While we’re on the topic of videos, I’m obsessed with the one for “Dinner and Diatribes.” It has a witchy element, which is interesting because I hear your music in every crystal store in LA. Are you aware of your popularity in the metaphysical community?

[Laughs]. No, I didn’t know that. Happy days! That’s cool. I don’t know how to respond to that. That’s so cool. I definitely have an appreciation for mysticism, I have to say. Some of that just comes from old-school, Western Ireland-type mysticism. Happy days!

You might see some of that contingent at Hollywood Forever Cemetery. Are you excited about that show?

I am actually, yeah. I’m looking forward to that, I have to say. It’ll be lovely. It was one we were kinda looking at for a while, like, “That’ll be a cool place to do a show.” I can’t wait, and also, I just love being in LA and playing shows. Can’t wait.

What prompted your Destiny’s Child cover? It seemed a bit left-field.

It was a bit left-field, yeah. I think sometimes when you’re on the road, inevitably somebody asks you to throw a cover out. That was one that we had been jamming in rehearsals, when we were kind of taking a break.
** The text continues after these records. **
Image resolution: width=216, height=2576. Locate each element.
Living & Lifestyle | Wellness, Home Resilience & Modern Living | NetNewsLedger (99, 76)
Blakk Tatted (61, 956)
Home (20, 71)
We just had fallen into singing a slow-jam version of that. And Alex, my bass player, just threw a bass line in. And so we kind of had the shape of something that was fun and kind of old-school, sort of southern soul and it just made sense. Destiny’s Child would get played quite a bit on the bus, we play a lot of R&B from the ’00s and ’90s.

One last question. Did your mother draw the artwork for Wasteland, Baby!?

Yeah, she painted the cover. She also painted the cover for the first album. I suppose that was the start of our working relationship. When I was releasing singles, printing off CDs, the first few things I ever released and recorded, I used to borrow her artwork and borrow pictures of her paintings. We did a few shoots to get some source material for Wasteland, Baby! and then she painted that image.

I honestly thought it was a photo.

It’s actually a painting of, well it’s a composite of, a few photographs. So we actually did an underwater shoot. We set up a room underwater and there are photographs of me underwater with flowers and books.

Talent obviously runs in the family, it’s incredible.

We’re all artists, incredibly unemployable. [Laughs]

Well, it all worked out in the end. Nice to talk to you again!

Thank you very much, it was good to chat again.